• [YOUR OBJECTIVE] Print the records below line for line, changing nothing.

[start]

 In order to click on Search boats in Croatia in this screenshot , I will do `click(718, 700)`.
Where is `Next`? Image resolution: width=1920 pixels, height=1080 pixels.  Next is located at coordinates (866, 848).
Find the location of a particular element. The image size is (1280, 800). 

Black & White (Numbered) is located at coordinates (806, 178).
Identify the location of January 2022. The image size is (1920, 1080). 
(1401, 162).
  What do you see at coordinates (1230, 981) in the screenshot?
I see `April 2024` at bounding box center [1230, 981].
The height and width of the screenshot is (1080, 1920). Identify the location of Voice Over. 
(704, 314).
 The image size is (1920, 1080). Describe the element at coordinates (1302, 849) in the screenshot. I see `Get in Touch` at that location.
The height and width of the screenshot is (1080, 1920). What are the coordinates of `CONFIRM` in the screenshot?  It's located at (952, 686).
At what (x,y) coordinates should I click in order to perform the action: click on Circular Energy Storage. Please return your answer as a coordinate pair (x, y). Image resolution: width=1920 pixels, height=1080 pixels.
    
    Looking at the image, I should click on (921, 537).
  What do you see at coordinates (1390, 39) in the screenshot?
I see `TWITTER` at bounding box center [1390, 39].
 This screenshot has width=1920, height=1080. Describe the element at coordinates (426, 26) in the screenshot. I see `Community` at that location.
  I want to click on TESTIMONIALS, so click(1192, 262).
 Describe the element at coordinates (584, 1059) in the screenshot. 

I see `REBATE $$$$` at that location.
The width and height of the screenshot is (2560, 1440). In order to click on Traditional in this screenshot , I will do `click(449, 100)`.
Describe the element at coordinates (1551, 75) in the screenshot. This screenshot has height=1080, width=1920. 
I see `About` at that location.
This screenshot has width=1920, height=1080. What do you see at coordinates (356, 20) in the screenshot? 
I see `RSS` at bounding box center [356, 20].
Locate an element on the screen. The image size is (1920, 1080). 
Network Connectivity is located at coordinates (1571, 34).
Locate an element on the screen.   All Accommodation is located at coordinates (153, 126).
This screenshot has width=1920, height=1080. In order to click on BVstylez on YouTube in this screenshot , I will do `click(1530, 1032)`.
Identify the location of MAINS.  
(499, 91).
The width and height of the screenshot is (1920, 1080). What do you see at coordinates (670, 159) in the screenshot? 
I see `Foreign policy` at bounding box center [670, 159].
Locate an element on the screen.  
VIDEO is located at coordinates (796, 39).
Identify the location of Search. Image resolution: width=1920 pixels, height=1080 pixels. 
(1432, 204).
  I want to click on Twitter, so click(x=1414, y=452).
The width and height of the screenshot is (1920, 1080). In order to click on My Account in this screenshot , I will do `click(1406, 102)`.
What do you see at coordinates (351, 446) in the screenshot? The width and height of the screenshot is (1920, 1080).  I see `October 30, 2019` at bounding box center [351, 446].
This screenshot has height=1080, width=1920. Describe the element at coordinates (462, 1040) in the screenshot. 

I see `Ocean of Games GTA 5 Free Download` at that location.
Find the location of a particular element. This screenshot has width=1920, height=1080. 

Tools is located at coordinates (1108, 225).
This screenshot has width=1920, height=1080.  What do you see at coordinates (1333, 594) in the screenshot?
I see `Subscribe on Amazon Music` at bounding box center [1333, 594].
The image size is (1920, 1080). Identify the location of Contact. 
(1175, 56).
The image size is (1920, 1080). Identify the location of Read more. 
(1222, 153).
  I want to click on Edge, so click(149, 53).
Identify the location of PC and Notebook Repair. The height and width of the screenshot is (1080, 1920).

[end]

• [FULL OUTPUT]
 In order to click on Search boats in Croatia in this screenshot , I will do `click(718, 700)`.
Where is `Next`? Image resolution: width=1920 pixels, height=1080 pixels.  Next is located at coordinates (866, 848).
Find the location of a particular element. The image size is (1280, 800). 

Black & White (Numbered) is located at coordinates (806, 178).
Identify the location of January 2022. The image size is (1920, 1080). 
(1401, 162).
  What do you see at coordinates (1230, 981) in the screenshot?
I see `April 2024` at bounding box center [1230, 981].
The height and width of the screenshot is (1080, 1920). Identify the location of Voice Over. 
(704, 314).
 The image size is (1920, 1080). Describe the element at coordinates (1302, 849) in the screenshot. I see `Get in Touch` at that location.
The height and width of the screenshot is (1080, 1920). What are the coordinates of `CONFIRM` in the screenshot?  It's located at (952, 686).
At what (x,y) coordinates should I click in order to perform the action: click on Circular Energy Storage. Please return your answer as a coordinate pair (x, y). Image resolution: width=1920 pixels, height=1080 pixels.
    
    Looking at the image, I should click on (921, 537).
  What do you see at coordinates (1390, 39) in the screenshot?
I see `TWITTER` at bounding box center [1390, 39].
 This screenshot has width=1920, height=1080. Describe the element at coordinates (426, 26) in the screenshot. I see `Community` at that location.
  I want to click on TESTIMONIALS, so click(1192, 262).
 Describe the element at coordinates (584, 1059) in the screenshot. 

I see `REBATE $$$$` at that location.
The width and height of the screenshot is (2560, 1440). In order to click on Traditional in this screenshot , I will do `click(449, 100)`.
Describe the element at coordinates (1551, 75) in the screenshot. This screenshot has height=1080, width=1920. 
I see `About` at that location.
This screenshot has width=1920, height=1080. What do you see at coordinates (356, 20) in the screenshot? 
I see `RSS` at bounding box center [356, 20].
Locate an element on the screen. The image size is (1920, 1080). 
Network Connectivity is located at coordinates (1571, 34).
Locate an element on the screen.   All Accommodation is located at coordinates (153, 126).
This screenshot has width=1920, height=1080. In order to click on BVstylez on YouTube in this screenshot , I will do `click(1530, 1032)`.
Identify the location of MAINS.  
(499, 91).
The width and height of the screenshot is (1920, 1080). What do you see at coordinates (670, 159) in the screenshot? 
I see `Foreign policy` at bounding box center [670, 159].
Locate an element on the screen.  
VIDEO is located at coordinates (796, 39).
Identify the location of Search. Image resolution: width=1920 pixels, height=1080 pixels. 
(1432, 204).
  I want to click on Twitter, so click(x=1414, y=452).
The width and height of the screenshot is (1920, 1080). In order to click on My Account in this screenshot , I will do `click(1406, 102)`.
What do you see at coordinates (351, 446) in the screenshot? The width and height of the screenshot is (1920, 1080).  I see `October 30, 2019` at bounding box center [351, 446].
This screenshot has height=1080, width=1920. Describe the element at coordinates (462, 1040) in the screenshot. 

I see `Ocean of Games GTA 5 Free Download` at that location.
Find the location of a particular element. This screenshot has width=1920, height=1080. 

Tools is located at coordinates (1108, 225).
This screenshot has width=1920, height=1080.  What do you see at coordinates (1333, 594) in the screenshot?
I see `Subscribe on Amazon Music` at bounding box center [1333, 594].
The image size is (1920, 1080). Identify the location of Contact. 
(1175, 56).
The image size is (1920, 1080). Identify the location of Read more. 
(1222, 153).
  I want to click on Edge, so click(149, 53).
Identify the location of PC and Notebook Repair. The height and width of the screenshot is (1080, 1920).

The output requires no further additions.